-- Text excerpt follows --

TYPE A LINEAR LED TUBES

Type A Lamps are a fluorescent ballast compatible lamp with exceptions. These exceptions are expansive, in fact almost every manufacturer suggests consulting their list of compatibilities before installing LED T8 tubes. We have found that there are even scenarios where the LED lamp product is not compatible with ballasts from the same manufacturer.

The benefits of this type are that they come in different wattages and beam angles, and lumen output for this type can be controlled by the existing ballast: Low Power (LP), Normal Power (NP), and High Power (HP). Most often, these lamps are installed as a simple “relamp” project, but it is important to consider the age of your ballasts when choosing this type. If you intend to change ballasts the week after you install these LED lamps, that may undermine the goals and objectives of your project. Whether or not type A is going to be the best solution for your project depends greatly on your maintenance story.

-- Text excerpt concluded --

Task item A.
Answer these questions from the text on Type A LED tubes:
(i) What does almost every manufacturer suggest consulting before installing LED T8 tubes?
(ii) Which three power levels does the existing ballast use to control lumen output?
(iii) According to the final sentence, what does the choice of type A as the best solution depend greatly on?
Task item B. Render this sentence from the text on Type A LED tubes in Spanish: "Most often, these lamps are installed as a simple “relamp” project, but it is important to consider the age of your ballasts when choosing this type."
Task item C. Echo the text on Type A LED tubes, starting with "TYPE A LINEAR" and going on through "the same manufacturer.".

-- Data listing follows --

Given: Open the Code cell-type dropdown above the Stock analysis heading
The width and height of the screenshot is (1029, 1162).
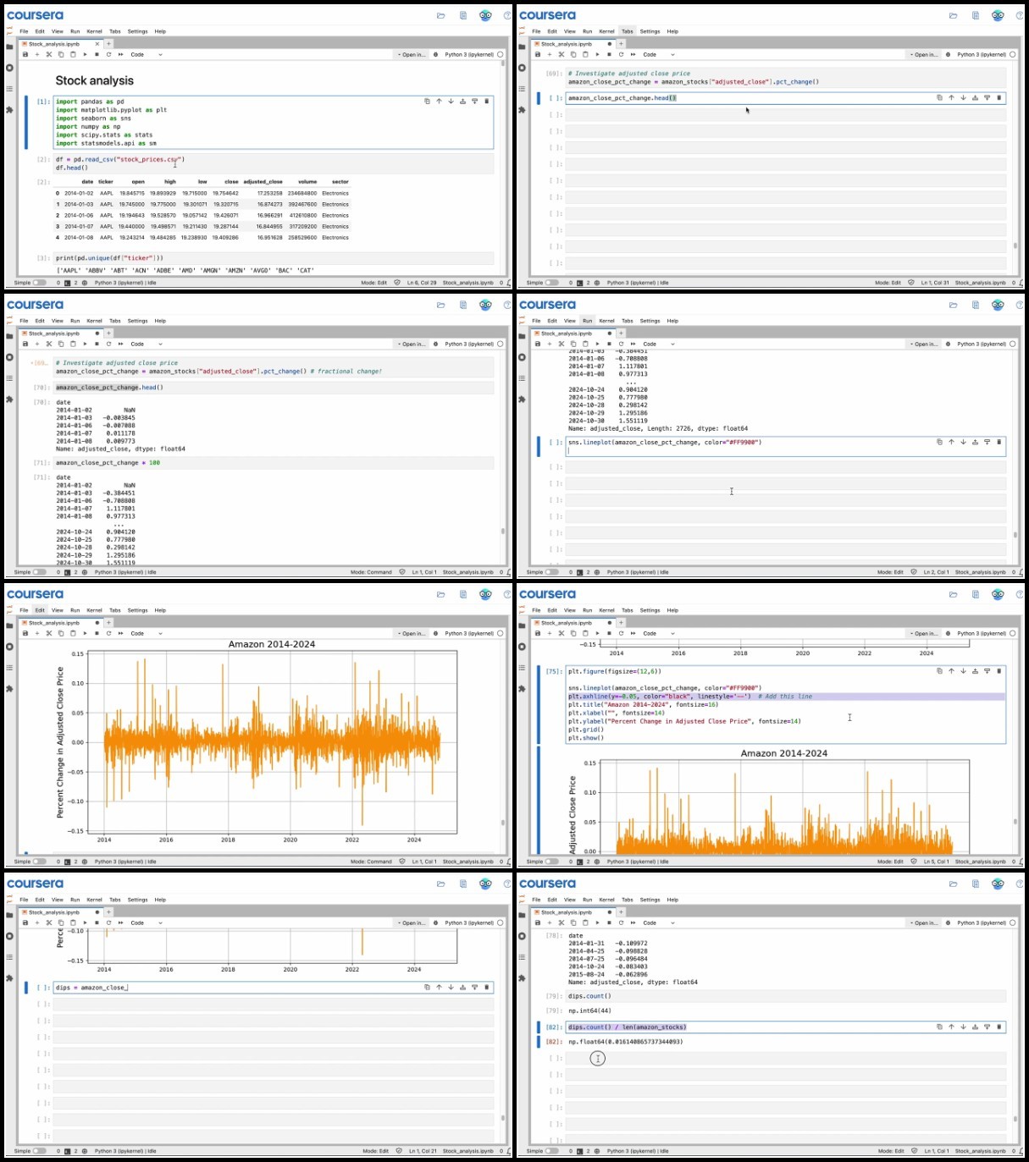Looking at the screenshot, I should click(x=147, y=54).
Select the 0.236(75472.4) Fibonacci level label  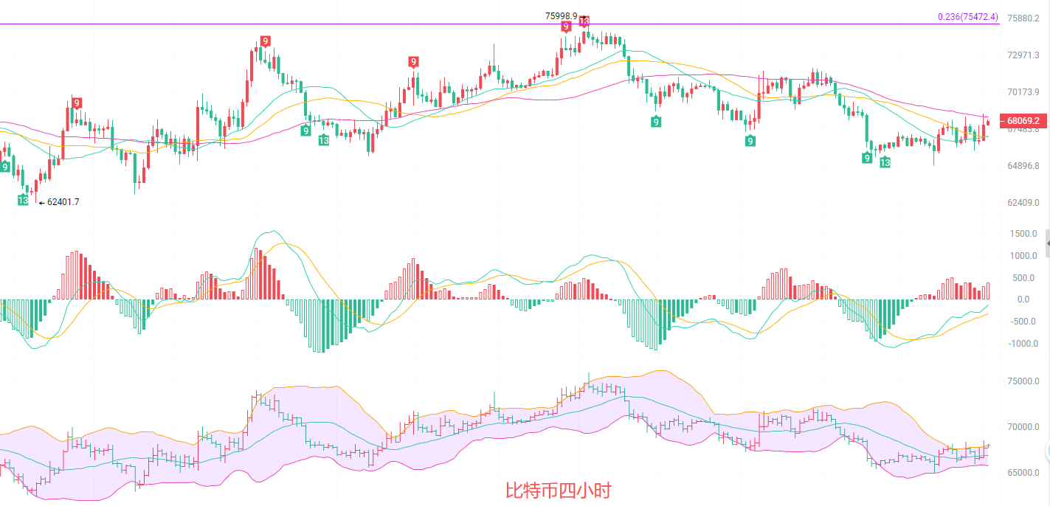point(967,17)
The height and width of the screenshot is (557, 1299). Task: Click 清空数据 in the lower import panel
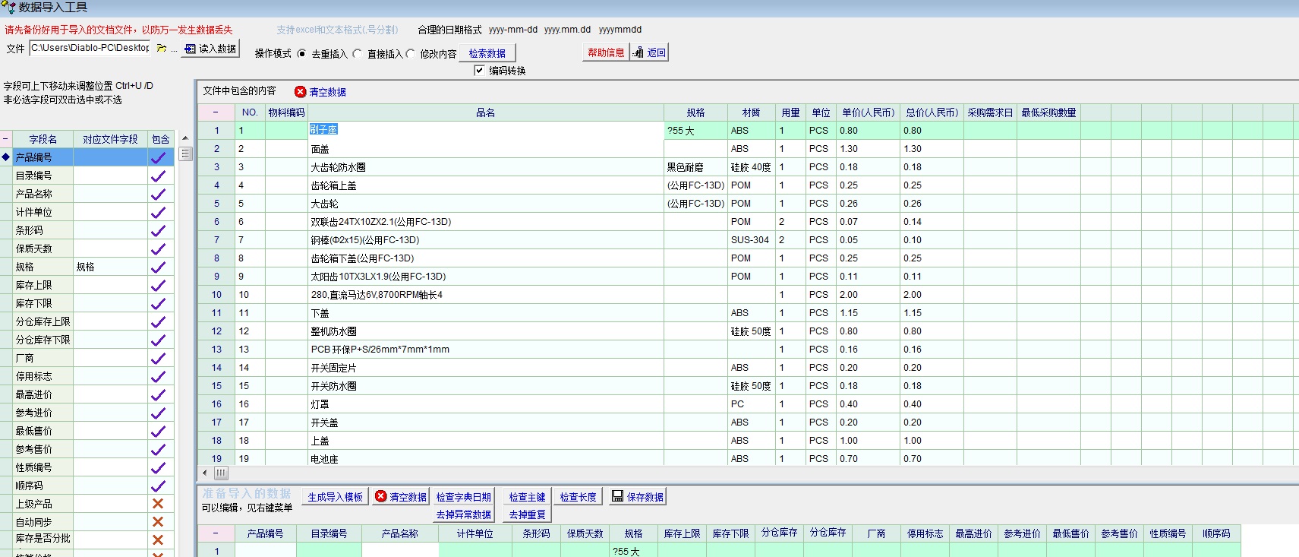401,497
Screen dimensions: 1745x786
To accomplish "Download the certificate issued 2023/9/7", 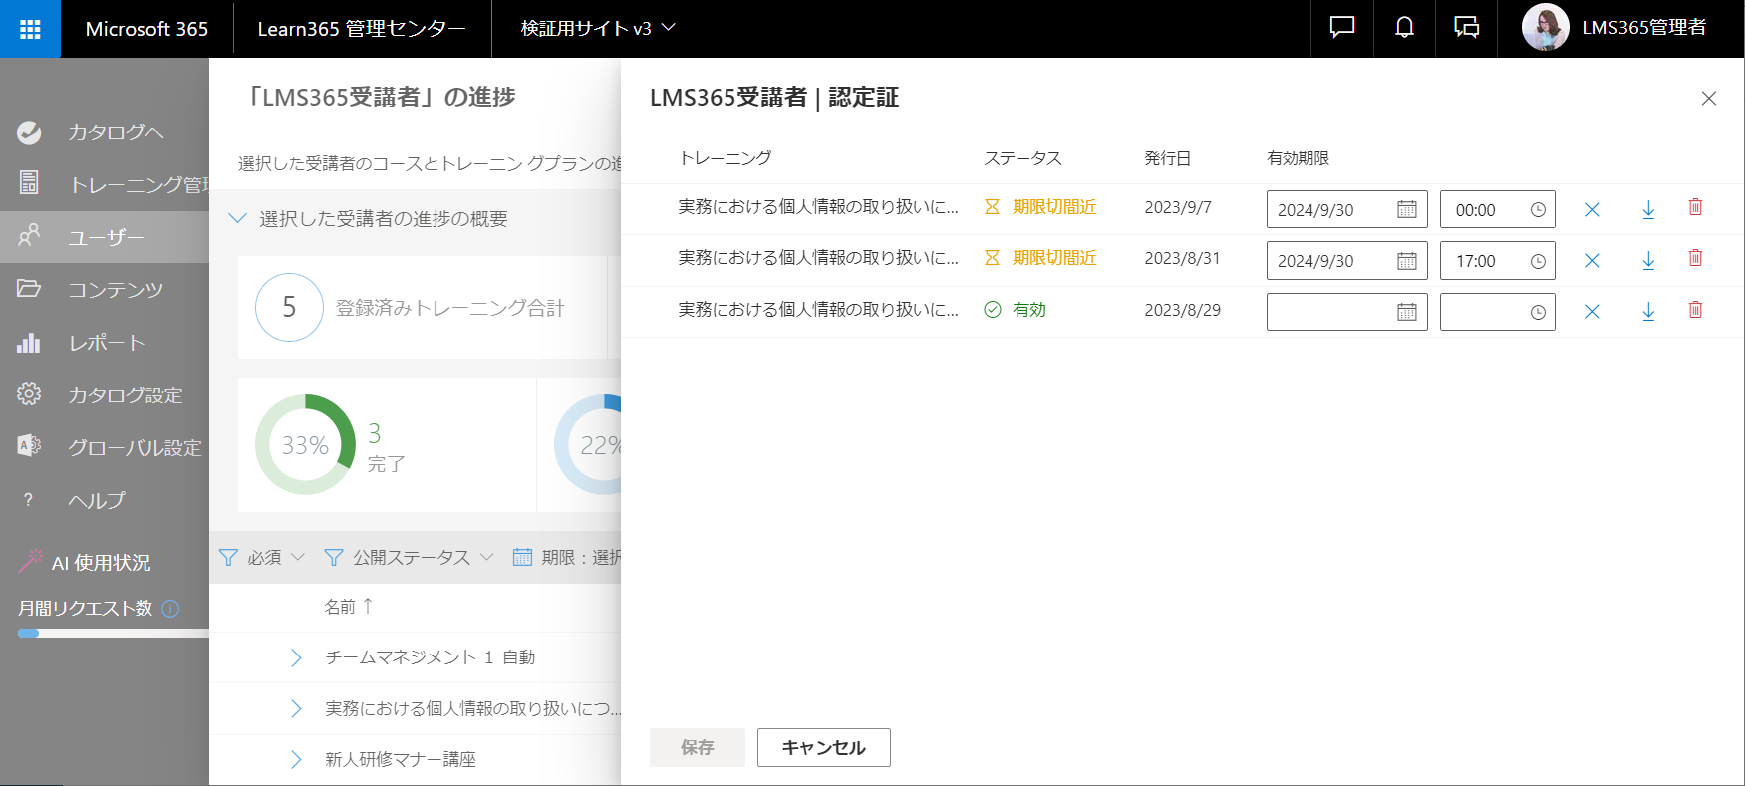I will point(1648,209).
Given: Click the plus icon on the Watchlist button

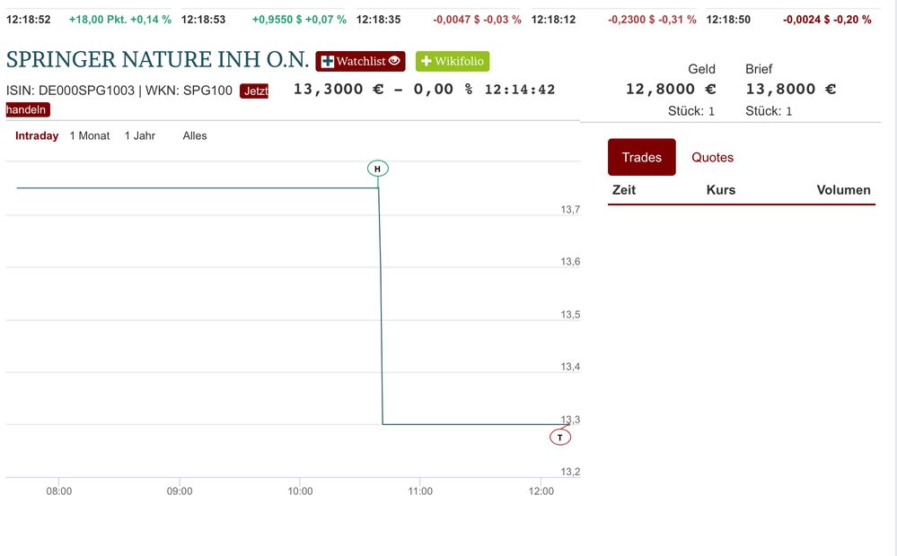Looking at the screenshot, I should (328, 62).
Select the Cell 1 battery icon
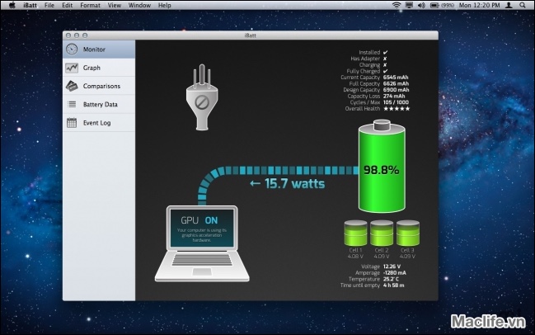The image size is (535, 335). click(x=355, y=233)
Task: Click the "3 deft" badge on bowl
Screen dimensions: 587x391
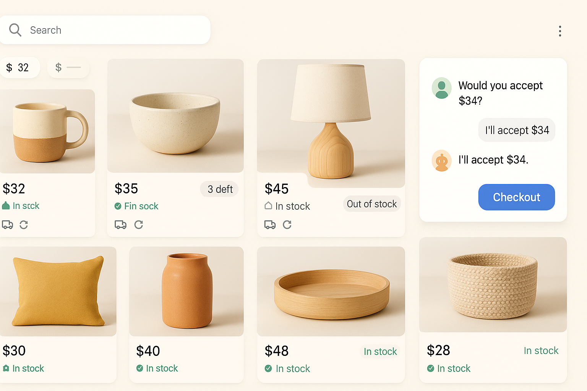Action: point(220,189)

-- Data listing concluded --

Final answer A.
(i) Their list of compatibilities.
(ii) Low Power (LP), Normal Power (NP), and High Power (HP).
(iii) Your maintenance story.

Final answer B. En la mayoría de los casos, estas lámparas se instalan como un simple proyecto de “relamp”, pero es importante tener en cuenta la antigüedad de sus balastos al elegir este tipo.

Final answer C.
TYPE A LINEAR LED TUBES

Type A Lamps are a fluorescent ballast compatible lamp with exceptions. These exceptions are expansive, in fact almost every manufacturer suggests consulting their list of compatibilities before installing LED T8 tubes. We have found that there are even scenarios where the LED lamp product is not compatible with ballasts from the same manufacturer.